Use headers to determine which Exchange Online tenant a message was attributed to


Consider the following mail flow.

On-premises environment --> Your Exchange Online tenant --> External Recipient

With the above mail flow, you may find yourself in a situation where you need to validate that the outbound message was properly attributed to your Exchange Online tenant. I recently worked with an organization that controlled two Exchange Online tenants and found that their mail was not relaying out of the tenant they expected.

You could simply run a message trace in your tenant as a trace will only show you results for messages that have passed through your tenant. However, you can also use the headers of the message as they look to the recipient. When looking at the Receive headers of a message, you’ll typically see a server name of <server name>.mail.protection.outlook.com for messages that have been sent to Exchange Online. This will indicate when a message entered an Exchange Online tenant.

Received: from mail-yw1-f45.google.com (209.85.161.45) by
QB1CAN01FT005.mail.protection.outlook.com (10.152.120.70) with Microsoft SMTP
Server (version=TLS1_2, cipher=TLS_ECDHE_RSA_WITH_AES_256_CBC_SHA) id
15.20.1471.13 via Frontend Transport; Wed, 2 Jan 2019 17:40:34 +0000

But what tenant in Exchange Online actually received this message? When a message is inbound to Exchange Online, it will be stamped with the following header once it has been attributed to a tenant.

X-EOPTenantAttributedMessage

The value of this header will be a GUID which represents a unique Office 365 tenant. To view the GUID of your own Office 365 tenant, connect via PowerShell to your Office 365 tenant and run the following.

Get-MsolCompanyInformation | Select-Object InitialDomain,ObjectID

If your tenant GUID matches the value in this header, then the message was attributed to your tenant. For a message that has left an Office 365 tenant and arrived at an external recipient, you may also see the following header.

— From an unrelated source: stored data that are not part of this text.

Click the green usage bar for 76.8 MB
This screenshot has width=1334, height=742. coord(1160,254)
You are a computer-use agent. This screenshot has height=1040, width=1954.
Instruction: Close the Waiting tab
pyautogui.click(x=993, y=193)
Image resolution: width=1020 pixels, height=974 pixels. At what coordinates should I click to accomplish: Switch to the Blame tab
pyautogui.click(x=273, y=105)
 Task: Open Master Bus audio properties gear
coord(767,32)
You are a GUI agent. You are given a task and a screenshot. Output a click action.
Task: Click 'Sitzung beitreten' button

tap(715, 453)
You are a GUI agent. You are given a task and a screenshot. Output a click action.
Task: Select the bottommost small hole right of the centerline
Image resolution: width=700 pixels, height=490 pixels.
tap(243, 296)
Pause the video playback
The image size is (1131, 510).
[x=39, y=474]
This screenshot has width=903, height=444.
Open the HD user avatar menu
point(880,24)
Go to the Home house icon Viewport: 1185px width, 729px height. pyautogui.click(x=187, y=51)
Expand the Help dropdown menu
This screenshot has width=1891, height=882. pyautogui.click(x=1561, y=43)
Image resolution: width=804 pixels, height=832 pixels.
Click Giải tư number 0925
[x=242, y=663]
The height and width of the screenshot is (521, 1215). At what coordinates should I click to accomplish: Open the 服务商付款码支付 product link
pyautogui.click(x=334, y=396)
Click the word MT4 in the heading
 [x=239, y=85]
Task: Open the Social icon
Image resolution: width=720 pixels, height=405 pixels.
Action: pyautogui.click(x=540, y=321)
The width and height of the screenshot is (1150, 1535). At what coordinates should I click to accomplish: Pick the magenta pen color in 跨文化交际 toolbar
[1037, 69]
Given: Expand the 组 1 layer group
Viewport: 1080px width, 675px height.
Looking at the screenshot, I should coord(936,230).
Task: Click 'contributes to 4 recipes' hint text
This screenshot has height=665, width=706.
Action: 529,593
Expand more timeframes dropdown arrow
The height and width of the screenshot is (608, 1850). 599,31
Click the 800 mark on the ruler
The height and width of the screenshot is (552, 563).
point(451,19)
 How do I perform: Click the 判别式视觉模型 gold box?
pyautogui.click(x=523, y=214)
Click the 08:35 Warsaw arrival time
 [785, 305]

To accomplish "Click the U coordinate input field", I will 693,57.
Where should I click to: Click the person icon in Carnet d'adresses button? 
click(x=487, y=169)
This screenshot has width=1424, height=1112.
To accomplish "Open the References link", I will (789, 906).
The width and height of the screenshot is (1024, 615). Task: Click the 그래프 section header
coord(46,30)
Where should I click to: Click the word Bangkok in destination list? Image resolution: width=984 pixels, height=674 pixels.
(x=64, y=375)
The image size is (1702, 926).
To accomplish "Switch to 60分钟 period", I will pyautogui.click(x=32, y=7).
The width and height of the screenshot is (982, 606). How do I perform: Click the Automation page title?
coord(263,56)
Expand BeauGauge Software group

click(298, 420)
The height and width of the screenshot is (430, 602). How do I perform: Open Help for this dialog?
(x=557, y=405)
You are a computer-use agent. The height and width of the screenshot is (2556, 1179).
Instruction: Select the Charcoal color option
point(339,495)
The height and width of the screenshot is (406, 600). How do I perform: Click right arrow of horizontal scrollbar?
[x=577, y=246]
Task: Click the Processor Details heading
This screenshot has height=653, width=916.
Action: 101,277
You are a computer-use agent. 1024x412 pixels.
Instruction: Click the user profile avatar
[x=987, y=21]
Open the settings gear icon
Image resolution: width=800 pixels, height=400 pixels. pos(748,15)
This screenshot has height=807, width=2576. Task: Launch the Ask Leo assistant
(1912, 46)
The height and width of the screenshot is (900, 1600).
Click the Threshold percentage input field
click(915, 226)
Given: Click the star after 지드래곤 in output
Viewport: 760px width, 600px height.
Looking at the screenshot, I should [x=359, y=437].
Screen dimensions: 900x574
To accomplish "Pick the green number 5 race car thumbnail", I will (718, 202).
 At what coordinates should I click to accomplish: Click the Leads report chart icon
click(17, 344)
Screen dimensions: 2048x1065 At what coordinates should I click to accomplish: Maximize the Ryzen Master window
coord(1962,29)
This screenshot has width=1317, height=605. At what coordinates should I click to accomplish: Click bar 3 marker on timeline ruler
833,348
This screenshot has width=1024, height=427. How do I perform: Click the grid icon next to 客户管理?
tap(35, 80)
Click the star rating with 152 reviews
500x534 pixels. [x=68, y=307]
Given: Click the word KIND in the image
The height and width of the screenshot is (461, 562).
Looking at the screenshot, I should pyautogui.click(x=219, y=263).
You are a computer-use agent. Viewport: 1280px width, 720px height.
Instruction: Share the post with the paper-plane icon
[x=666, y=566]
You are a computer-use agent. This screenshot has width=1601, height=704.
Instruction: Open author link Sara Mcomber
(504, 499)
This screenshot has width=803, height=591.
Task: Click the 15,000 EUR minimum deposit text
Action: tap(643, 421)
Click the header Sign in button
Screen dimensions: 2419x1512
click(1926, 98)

X-MS-Exchange-CrossTenant-id

This will often represent the GUID of the tenant which sent the message, but won’t always, depending on how the mail routed through Exchange Online and if there were hops to third party devices as a message moved from one tenant to another.

The easiest way to tell if a message has gone through your tenant by using the headers is to grab your tenant GUID using the above PowerShell and then searching the headers for that GUID.

Cheers.

Comments (2)

  1. Hi Andrew, here is another quick way to find GUID more quickly and without connection:

    (Invoke-WebRequest https://login.windows.net/YOUROFFICE365DOMAINNAME.onmicrosoft.com/.well-known/openid-configuration|ConvertFrom-Json).token_endpoint.Split(‘/’)[3]

    1. Very cool, thanks for sharing!